*** Source document Section Begins ***

Some History on Vacuum Tubes





1873- Fredrick Guthrie, a British scientist showed that a negatively charged iron ball would lose its charge if heated to red hot temperature. He also discovered that if the ball was positively charged and heated to the same temperatures it did not lose its charge. 
Guthrie
Fredrick Guthrie
Image Credit: www.sciencephoto.com

1883- Edison experimented with ways to keep the insides of incandescent light bulbs from becoming blackened with carbon deposits that originated at the filament. It was known that the particles leaving the filament were negatively charged. He placed a positively charged element (anode) next to the filament and this kept the bulbs from blackening. This effect was then called the Edison Effect. A general way to look at the Edison Effect is that negatively charged particles leave the hot filament(cathode) to a cold positively charged electrode(anode).

*** Source document Section Ends ***
*** Data records Section Begins ***

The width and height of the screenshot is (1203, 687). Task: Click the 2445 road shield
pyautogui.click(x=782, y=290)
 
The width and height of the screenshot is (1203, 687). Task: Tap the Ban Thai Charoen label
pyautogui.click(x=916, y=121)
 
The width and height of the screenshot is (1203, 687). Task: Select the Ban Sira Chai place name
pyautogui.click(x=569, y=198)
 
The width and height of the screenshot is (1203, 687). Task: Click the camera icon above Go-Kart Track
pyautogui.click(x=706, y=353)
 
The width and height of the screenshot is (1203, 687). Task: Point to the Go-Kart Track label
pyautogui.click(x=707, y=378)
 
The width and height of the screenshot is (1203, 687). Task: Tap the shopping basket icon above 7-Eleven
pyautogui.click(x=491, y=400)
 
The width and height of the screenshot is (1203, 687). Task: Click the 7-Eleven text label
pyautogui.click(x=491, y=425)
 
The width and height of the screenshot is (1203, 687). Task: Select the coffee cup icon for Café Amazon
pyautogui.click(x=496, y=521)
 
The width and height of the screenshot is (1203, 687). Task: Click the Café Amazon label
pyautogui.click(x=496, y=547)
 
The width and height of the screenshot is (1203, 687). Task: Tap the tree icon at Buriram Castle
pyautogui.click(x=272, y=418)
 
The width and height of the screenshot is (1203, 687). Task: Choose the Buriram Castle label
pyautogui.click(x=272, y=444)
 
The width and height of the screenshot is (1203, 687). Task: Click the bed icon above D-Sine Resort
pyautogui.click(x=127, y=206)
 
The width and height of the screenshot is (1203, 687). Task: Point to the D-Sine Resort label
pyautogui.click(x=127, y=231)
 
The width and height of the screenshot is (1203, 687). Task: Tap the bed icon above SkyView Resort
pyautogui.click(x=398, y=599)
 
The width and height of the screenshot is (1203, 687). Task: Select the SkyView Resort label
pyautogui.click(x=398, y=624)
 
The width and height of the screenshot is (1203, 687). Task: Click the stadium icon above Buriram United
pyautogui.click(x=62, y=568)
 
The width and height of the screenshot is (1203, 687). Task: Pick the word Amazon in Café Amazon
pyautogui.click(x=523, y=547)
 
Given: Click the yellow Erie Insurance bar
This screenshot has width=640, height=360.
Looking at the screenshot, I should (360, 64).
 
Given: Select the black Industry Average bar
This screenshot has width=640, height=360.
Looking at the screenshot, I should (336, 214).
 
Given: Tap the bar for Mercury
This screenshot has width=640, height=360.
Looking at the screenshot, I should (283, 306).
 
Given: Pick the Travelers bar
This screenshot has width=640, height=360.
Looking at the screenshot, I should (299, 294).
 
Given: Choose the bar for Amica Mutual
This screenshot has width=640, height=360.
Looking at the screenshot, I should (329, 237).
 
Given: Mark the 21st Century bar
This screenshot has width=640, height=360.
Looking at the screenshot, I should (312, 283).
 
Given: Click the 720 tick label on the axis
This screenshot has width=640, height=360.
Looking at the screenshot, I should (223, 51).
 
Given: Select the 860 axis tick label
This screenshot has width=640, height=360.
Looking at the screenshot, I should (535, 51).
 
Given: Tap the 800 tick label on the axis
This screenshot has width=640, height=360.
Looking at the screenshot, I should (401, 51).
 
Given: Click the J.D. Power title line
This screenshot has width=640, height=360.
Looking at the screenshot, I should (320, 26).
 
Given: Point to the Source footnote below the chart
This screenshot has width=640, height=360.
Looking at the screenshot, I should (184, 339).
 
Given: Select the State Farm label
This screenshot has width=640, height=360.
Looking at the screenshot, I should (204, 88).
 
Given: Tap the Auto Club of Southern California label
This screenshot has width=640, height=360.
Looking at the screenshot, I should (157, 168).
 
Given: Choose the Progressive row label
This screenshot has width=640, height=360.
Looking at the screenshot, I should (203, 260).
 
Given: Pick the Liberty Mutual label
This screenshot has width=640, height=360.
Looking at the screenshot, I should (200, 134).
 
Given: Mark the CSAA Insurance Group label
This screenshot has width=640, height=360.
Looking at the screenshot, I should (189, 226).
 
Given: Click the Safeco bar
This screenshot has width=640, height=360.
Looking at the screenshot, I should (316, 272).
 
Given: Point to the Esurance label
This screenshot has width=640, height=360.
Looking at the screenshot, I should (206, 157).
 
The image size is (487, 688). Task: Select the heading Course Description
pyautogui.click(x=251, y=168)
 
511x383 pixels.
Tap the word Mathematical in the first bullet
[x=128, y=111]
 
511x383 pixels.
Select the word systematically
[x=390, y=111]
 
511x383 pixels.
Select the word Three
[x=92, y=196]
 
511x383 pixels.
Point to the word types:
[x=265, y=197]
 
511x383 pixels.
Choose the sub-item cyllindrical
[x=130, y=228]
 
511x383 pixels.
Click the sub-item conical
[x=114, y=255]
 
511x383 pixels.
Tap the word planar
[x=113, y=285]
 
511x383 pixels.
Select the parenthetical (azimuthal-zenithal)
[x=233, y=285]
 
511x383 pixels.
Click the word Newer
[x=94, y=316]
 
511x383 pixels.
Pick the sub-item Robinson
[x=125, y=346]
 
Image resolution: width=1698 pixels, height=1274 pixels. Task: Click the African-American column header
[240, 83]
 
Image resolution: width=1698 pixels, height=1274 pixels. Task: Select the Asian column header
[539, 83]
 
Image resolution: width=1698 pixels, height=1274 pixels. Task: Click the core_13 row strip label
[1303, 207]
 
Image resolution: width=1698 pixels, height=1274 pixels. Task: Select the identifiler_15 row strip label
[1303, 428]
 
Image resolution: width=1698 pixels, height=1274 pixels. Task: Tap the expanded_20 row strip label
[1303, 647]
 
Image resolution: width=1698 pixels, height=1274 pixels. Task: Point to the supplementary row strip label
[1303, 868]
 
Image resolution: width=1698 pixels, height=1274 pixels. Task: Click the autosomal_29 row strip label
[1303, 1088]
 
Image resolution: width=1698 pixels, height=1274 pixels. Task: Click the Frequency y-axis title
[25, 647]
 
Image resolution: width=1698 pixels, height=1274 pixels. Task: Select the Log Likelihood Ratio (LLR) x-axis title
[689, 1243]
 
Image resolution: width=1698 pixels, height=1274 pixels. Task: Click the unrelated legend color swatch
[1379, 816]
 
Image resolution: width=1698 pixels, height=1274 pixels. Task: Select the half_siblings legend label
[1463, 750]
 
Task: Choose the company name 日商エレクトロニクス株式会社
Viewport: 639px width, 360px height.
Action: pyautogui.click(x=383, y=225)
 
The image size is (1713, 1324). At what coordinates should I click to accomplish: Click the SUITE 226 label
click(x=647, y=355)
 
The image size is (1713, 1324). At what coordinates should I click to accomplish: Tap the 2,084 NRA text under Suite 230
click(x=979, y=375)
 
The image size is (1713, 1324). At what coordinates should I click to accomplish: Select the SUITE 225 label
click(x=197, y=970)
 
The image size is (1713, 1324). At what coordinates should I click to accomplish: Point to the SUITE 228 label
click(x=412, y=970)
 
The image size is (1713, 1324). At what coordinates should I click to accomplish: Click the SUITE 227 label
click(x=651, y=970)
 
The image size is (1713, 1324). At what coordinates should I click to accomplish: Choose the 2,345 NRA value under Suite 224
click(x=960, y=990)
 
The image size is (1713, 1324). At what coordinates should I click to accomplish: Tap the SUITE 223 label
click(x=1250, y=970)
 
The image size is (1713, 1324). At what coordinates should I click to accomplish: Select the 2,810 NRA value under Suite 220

*** Data records Section Ends ***

What is being asked | Write out the vacuum tube history in its entirety, reproducing every line word for word. The listing was drawn from a separate source.

Answer space |
Some History on Vacuum Tubes





1873- Fredrick Guthrie, a British scientist showed that a negatively charged iron ball would lose its charge if heated to red hot temperature. He also discovered that if the ball was positively charged and heated to the same temperatures it did not lose its charge. 
Guthrie
Fredrick Guthrie
Image Credit: www.sciencephoto.com

1883- Edison experimented with ways to keep the insides of incandescent light bulbs from becoming blackened with carbon deposits that originated at the filament. It was known that the particles leaving the filament were negatively charged. He placed a positively charged element (anode) next to the filament and this kept the bulbs from blackening. This effect was then called the Edison Effect. A general way to look at the Edison Effect is that negatively charged particles leave the hot filament(cathode) to a cold positively charged electrode(anode).